# [WORK TO BE COMPLETED]
In the material below, from the line with "Find the location of a particular element." through the end, swap "particular" for "specific" and write those lines out again with everything else unchanged. Leave out the pictures.

(Saved entries)
━━━━━━━━━━━━━━━━

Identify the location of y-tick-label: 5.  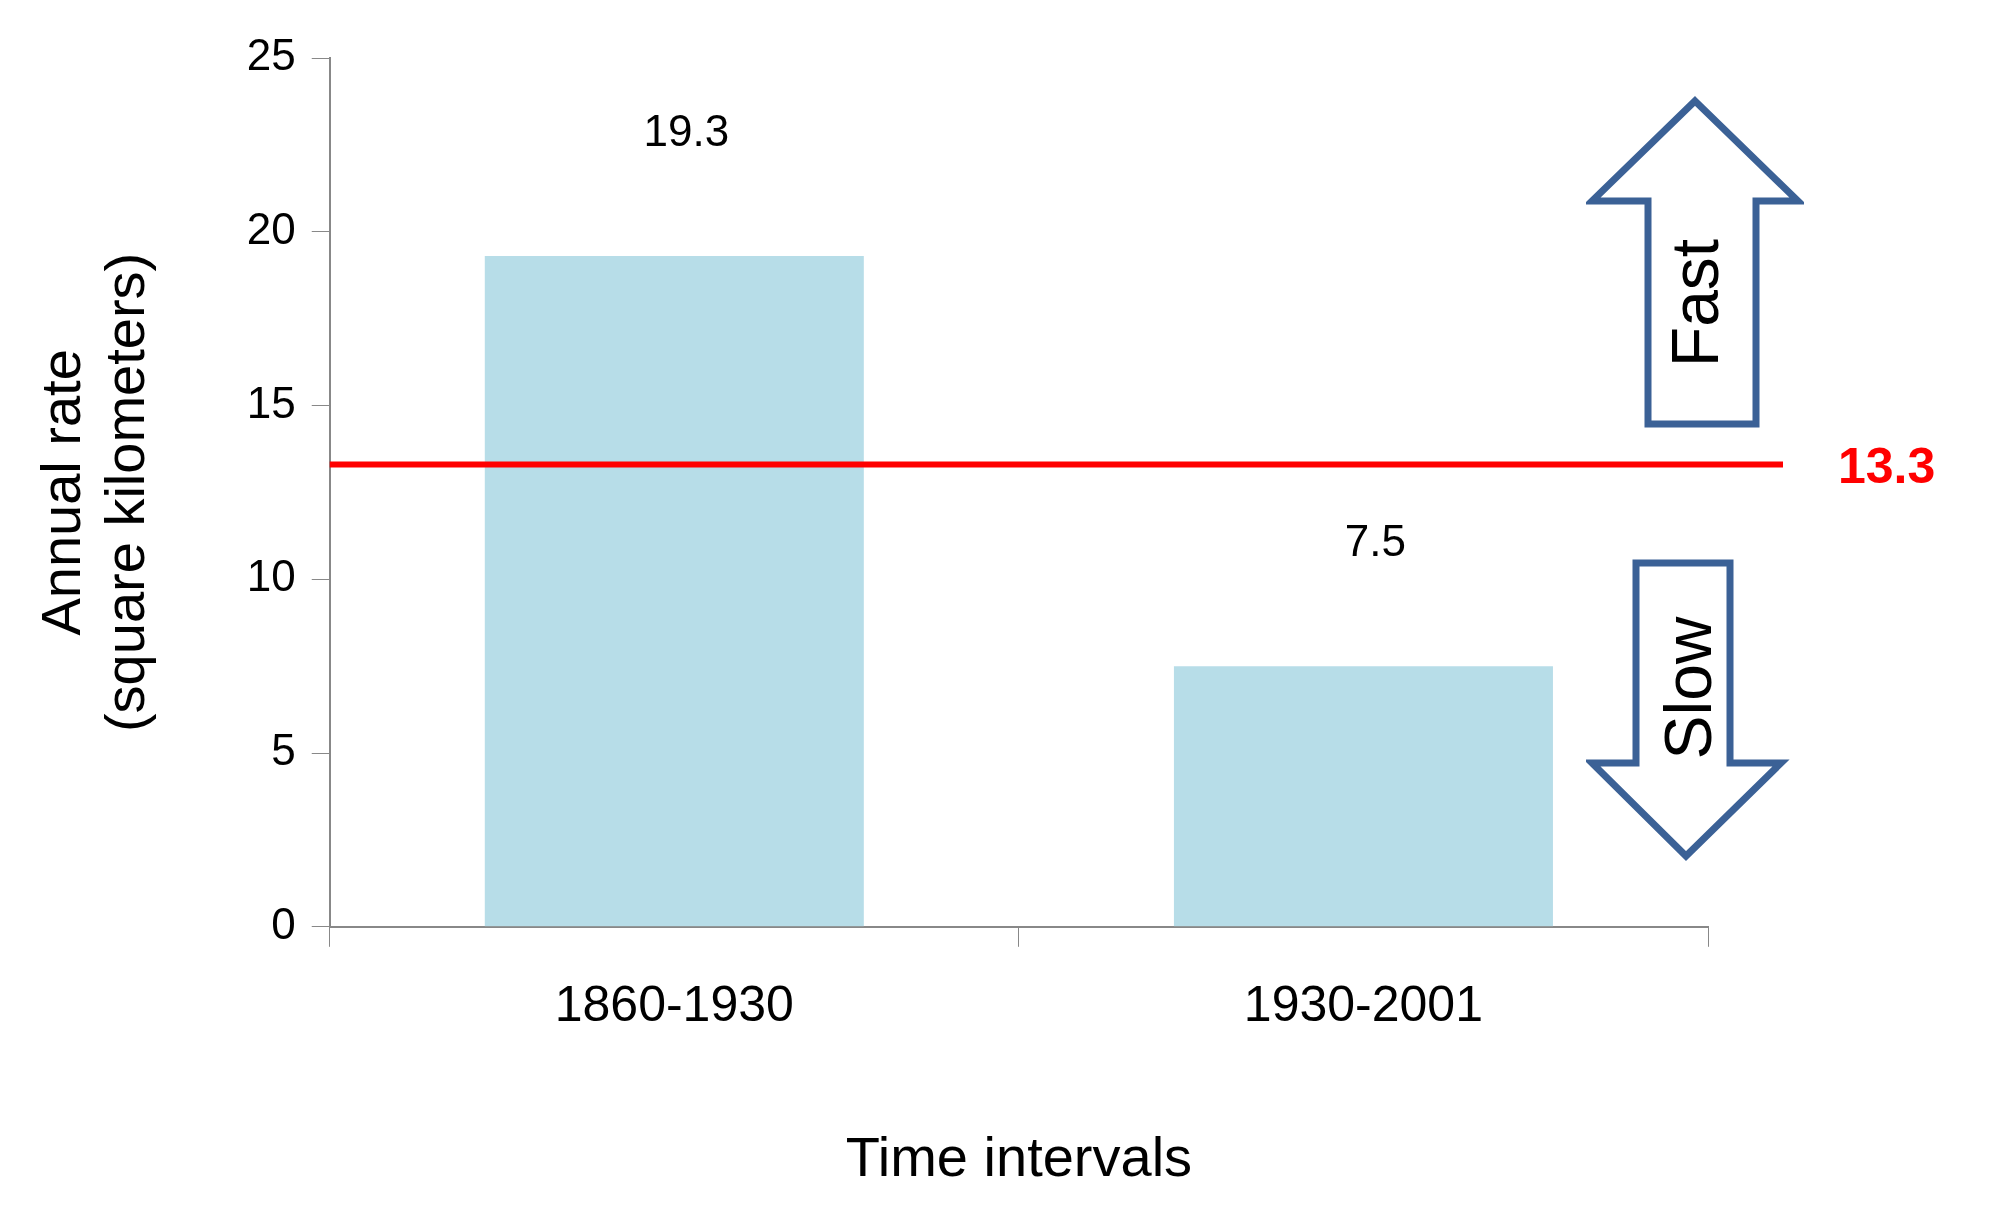
(284, 750).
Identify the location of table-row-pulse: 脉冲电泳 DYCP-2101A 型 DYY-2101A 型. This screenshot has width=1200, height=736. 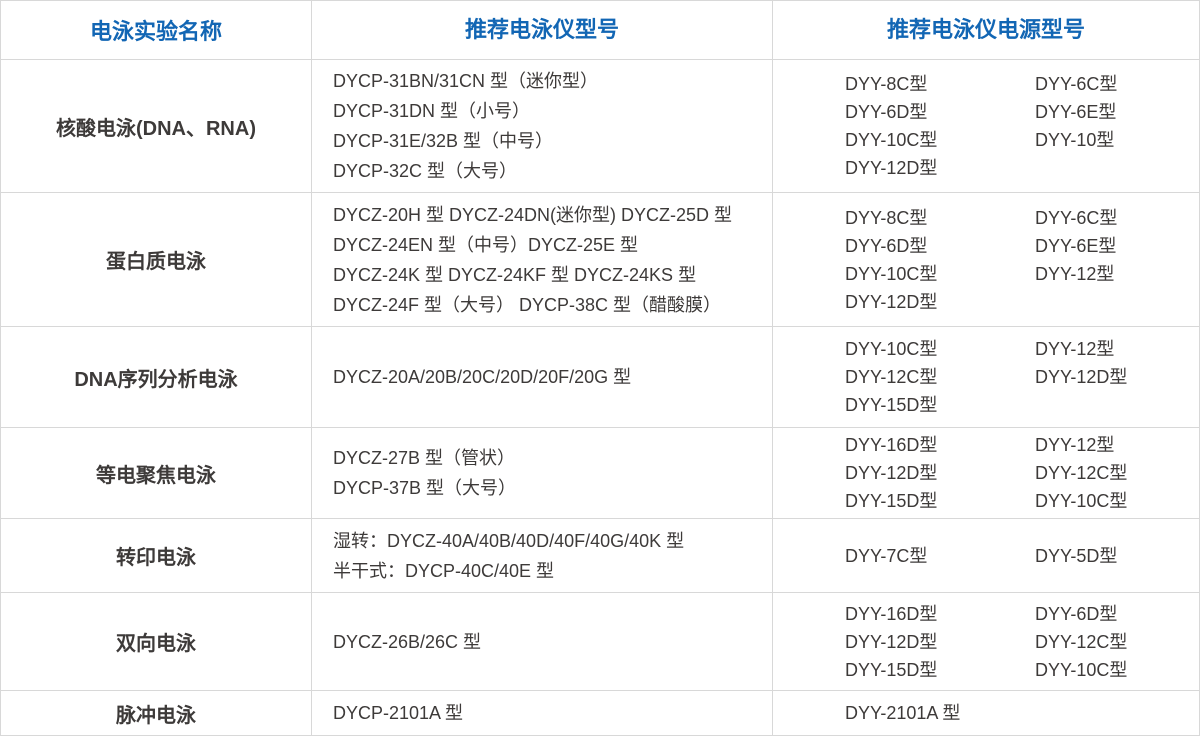
(600, 712).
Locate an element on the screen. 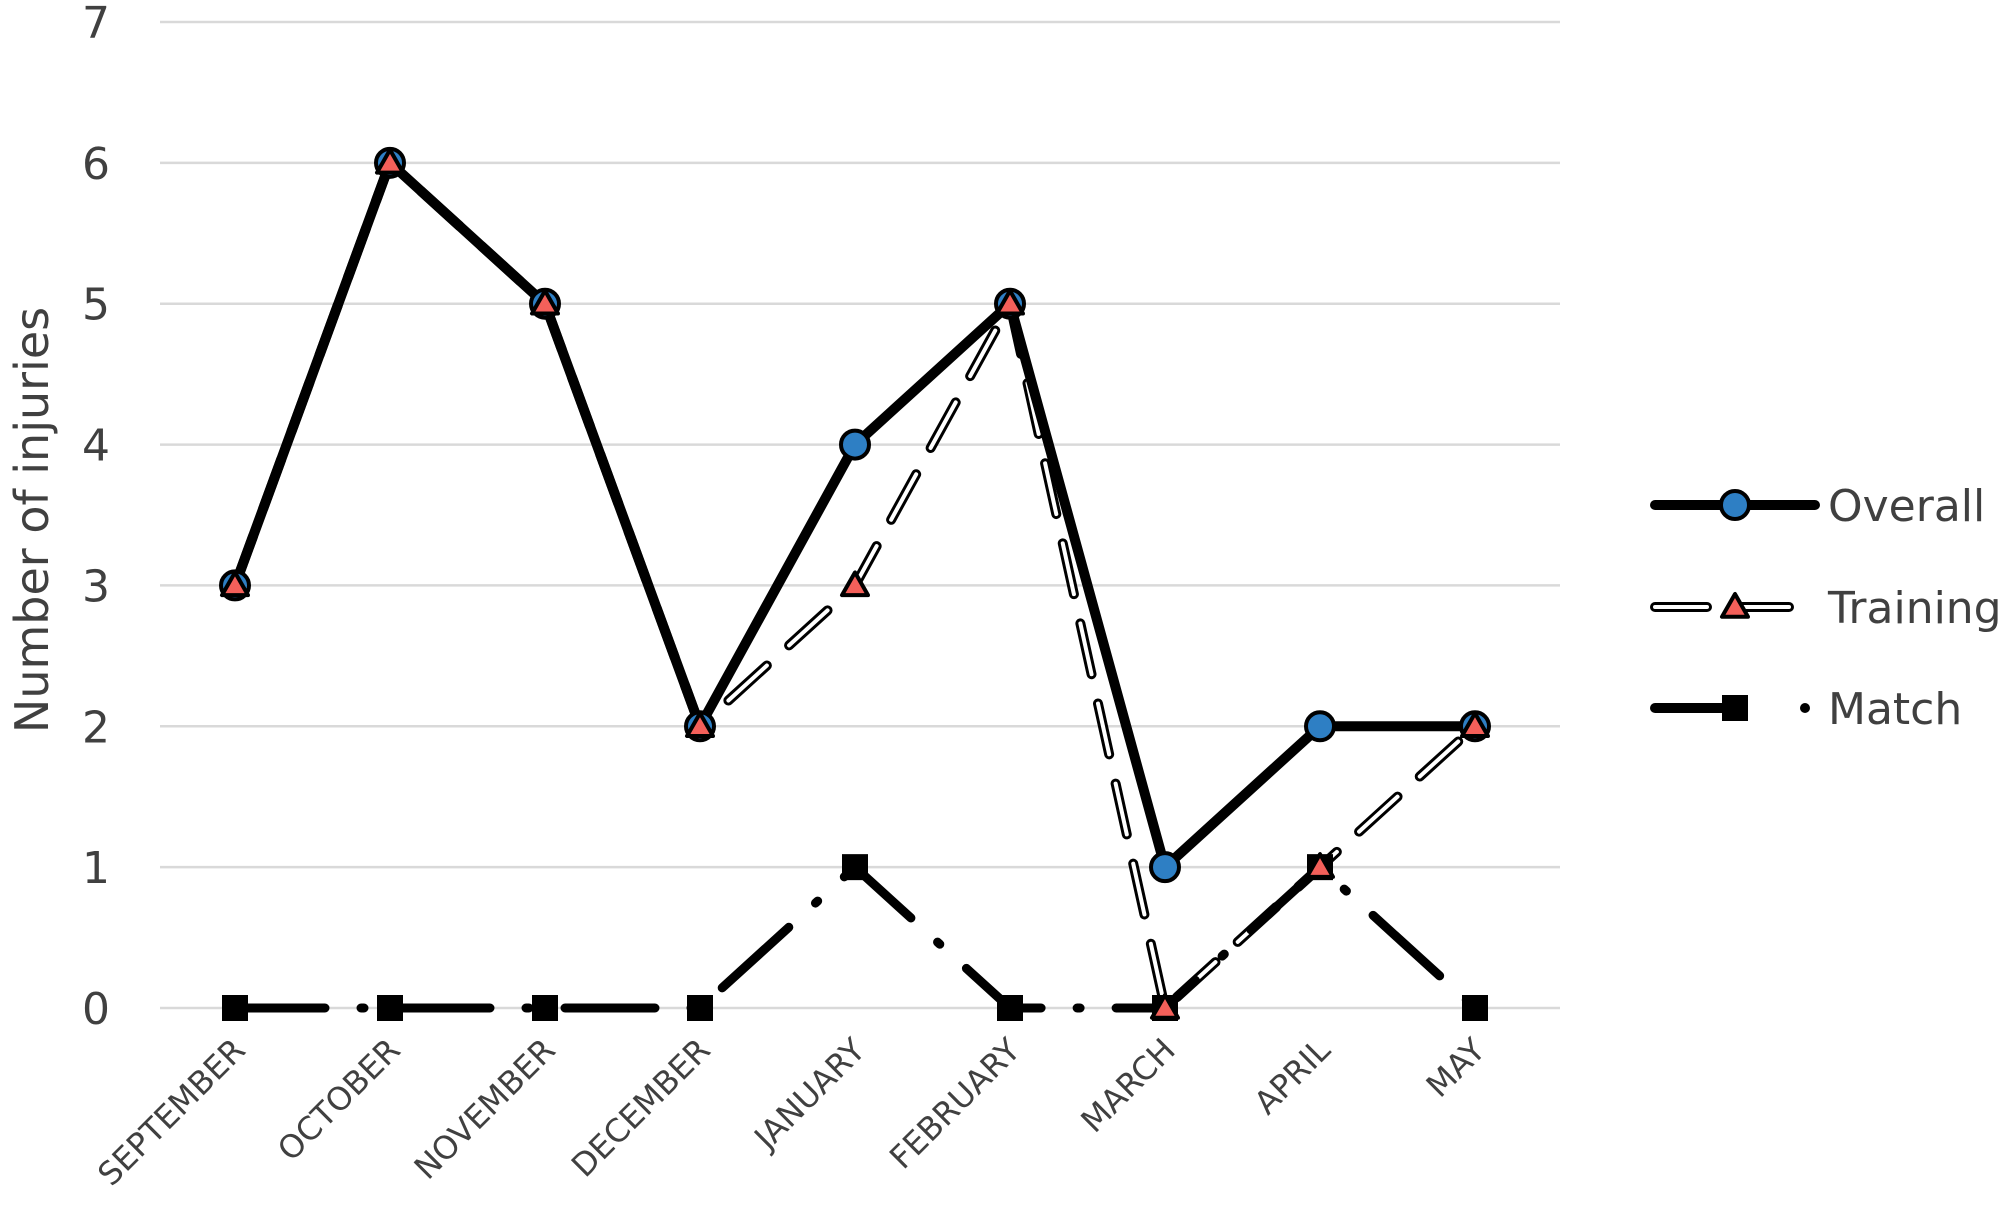  y-tick-label: 1 is located at coordinates (96, 868).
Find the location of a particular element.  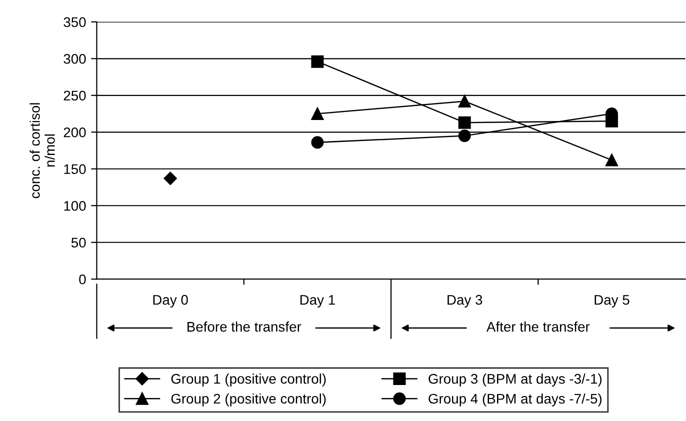

x-tick-label: Day 1 is located at coordinates (318, 302).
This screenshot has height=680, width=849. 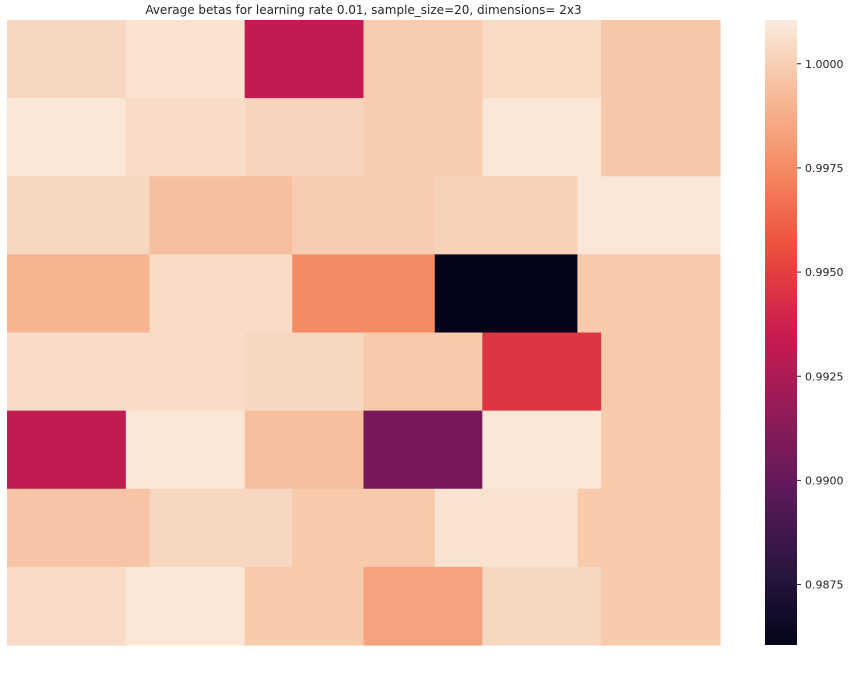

━━━━━━━━━━━━━━━━

# [RESPONSE TO THIS TASK]
Find the location of a specific element.  

x-tick-label: Day 1 is located at coordinates (318, 302).
This screenshot has height=680, width=849. 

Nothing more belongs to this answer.